In this essay, we will address aspects related to postcolonial studies by analyzing the lasting consequences of colonization, emphasizing how colonial power structures continue to influence contemporary societies. This interdisciplinary field challenges Western cultural and intellectual hegemony, proposing a critical reassessment of historical and current relations of domination and resistance. The methodology used is through bibliographical research, bringing together information gathered through books and articles, as well as a major contribution from the author: Boaventura de Souza Santos. In view of this, reflections are proposed on the importance of understanding the experiences and perspectives of colonized peoples in order to promote cognitive and social justice.

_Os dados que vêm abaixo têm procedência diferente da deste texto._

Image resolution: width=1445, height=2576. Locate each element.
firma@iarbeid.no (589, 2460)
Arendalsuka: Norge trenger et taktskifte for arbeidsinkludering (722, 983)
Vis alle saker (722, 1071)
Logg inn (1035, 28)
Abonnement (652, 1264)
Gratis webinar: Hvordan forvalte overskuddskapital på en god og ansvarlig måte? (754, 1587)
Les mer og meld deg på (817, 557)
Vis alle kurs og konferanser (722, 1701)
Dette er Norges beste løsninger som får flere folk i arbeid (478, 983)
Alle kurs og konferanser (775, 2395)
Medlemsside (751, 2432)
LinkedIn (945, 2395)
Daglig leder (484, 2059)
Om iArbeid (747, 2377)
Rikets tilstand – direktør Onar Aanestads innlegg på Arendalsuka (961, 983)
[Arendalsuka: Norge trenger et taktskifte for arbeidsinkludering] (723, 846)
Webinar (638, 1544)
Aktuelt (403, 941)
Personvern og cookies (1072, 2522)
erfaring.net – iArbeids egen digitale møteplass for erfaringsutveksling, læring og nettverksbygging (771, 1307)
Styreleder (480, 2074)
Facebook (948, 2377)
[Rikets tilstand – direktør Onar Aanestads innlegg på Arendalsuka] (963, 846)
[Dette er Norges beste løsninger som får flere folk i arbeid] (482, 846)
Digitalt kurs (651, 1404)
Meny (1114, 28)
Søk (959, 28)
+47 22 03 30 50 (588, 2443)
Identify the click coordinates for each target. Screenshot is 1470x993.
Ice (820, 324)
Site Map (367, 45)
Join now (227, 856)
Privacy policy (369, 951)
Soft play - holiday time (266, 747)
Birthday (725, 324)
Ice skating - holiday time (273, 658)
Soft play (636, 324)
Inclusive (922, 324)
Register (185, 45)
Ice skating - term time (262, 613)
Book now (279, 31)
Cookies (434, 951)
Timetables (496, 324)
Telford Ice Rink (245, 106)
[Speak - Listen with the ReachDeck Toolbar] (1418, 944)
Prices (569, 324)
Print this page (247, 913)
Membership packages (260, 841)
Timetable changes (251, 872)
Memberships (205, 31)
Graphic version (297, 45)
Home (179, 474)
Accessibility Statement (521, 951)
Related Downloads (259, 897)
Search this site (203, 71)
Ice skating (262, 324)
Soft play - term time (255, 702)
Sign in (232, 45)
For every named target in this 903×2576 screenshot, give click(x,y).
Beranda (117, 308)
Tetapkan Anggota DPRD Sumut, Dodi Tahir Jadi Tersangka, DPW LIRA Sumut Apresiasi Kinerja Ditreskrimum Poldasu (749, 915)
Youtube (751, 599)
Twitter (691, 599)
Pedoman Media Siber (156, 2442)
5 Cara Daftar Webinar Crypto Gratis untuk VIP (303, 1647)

Keywords: Post-colonial; Cultural Hegemony; Historical Relations; Power; Boaventura.

CONSIDERAÇÕES INICIAIS

Boaventura de Sousa Santos é um sociólogo, professor e intelectual português conhecido por suas contribuições significativas para os campos da sociologia do direito, sociologia política, sociologia da ciência e epistemologia. Uma de suas principais abordagens teóricas é a teoria das Epistemologias do Sul, que representa uma crítica e uma alternativa às formas tradicionais de produção de conhecimento. Santos, Araújo, Baumgarten, (2016, p.15) afirmam que:

As Epistemologias do Sul são uma proposta de expansão da imaginação política para lá da exaustão intelectual e política do Norte global, traduzida na incapacidade de enfrentar os desafios deste século, que ampliam as possibilidades de repensar o mundo a partir de saberes e práticas do Sul Global e desenham novos mapas onde cabe o que foi excluído por uma história de epistemicídio.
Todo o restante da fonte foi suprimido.